__BRIEF__. Would you reproduce exactly the lines below from the one holding "The height and width of the screenshot is (464, 1200)." through the one holding "Task: Open the Barbra Streisand link", inclusive, and no others?

Records from a data source:

◆ ◆ ◆ ◆

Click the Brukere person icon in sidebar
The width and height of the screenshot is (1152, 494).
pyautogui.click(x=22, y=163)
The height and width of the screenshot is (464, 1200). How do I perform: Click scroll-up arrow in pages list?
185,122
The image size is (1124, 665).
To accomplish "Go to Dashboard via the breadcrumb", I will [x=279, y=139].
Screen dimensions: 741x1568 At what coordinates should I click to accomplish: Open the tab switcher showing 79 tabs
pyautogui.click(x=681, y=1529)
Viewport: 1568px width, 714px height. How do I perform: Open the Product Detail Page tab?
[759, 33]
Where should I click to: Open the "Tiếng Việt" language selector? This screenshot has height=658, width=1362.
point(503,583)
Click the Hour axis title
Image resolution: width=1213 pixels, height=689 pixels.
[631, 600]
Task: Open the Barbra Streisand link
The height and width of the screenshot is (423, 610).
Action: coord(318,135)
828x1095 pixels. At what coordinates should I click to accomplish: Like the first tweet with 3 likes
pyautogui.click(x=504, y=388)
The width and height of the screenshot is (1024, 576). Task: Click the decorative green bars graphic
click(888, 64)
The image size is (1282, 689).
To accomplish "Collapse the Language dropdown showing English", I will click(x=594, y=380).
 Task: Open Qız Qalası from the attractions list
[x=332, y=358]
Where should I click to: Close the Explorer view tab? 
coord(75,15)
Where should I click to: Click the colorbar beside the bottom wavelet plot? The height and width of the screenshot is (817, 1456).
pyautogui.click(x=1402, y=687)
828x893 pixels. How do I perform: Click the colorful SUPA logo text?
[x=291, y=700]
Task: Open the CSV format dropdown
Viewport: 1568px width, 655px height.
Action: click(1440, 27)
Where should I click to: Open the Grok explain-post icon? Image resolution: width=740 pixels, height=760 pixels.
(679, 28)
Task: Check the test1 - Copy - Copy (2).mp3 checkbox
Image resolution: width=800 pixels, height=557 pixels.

◆ ◆ ◆ ◆

__YOUR SOLUTION__.
The height and width of the screenshot is (464, 1200). How do I perform: Click scroll-up arrow in pages list?
185,122
The image size is (1124, 665).
To accomplish "Go to Dashboard via the breadcrumb", I will [x=279, y=139].
Screen dimensions: 741x1568 At what coordinates should I click to accomplish: Open the tab switcher showing 79 tabs
pyautogui.click(x=681, y=1529)
Viewport: 1568px width, 714px height. How do I perform: Open the Product Detail Page tab?
[759, 33]
Where should I click to: Open the "Tiếng Việt" language selector? This screenshot has height=658, width=1362.
point(503,583)
Click the Hour axis title
Image resolution: width=1213 pixels, height=689 pixels.
[631, 600]
Task: Open the Barbra Streisand link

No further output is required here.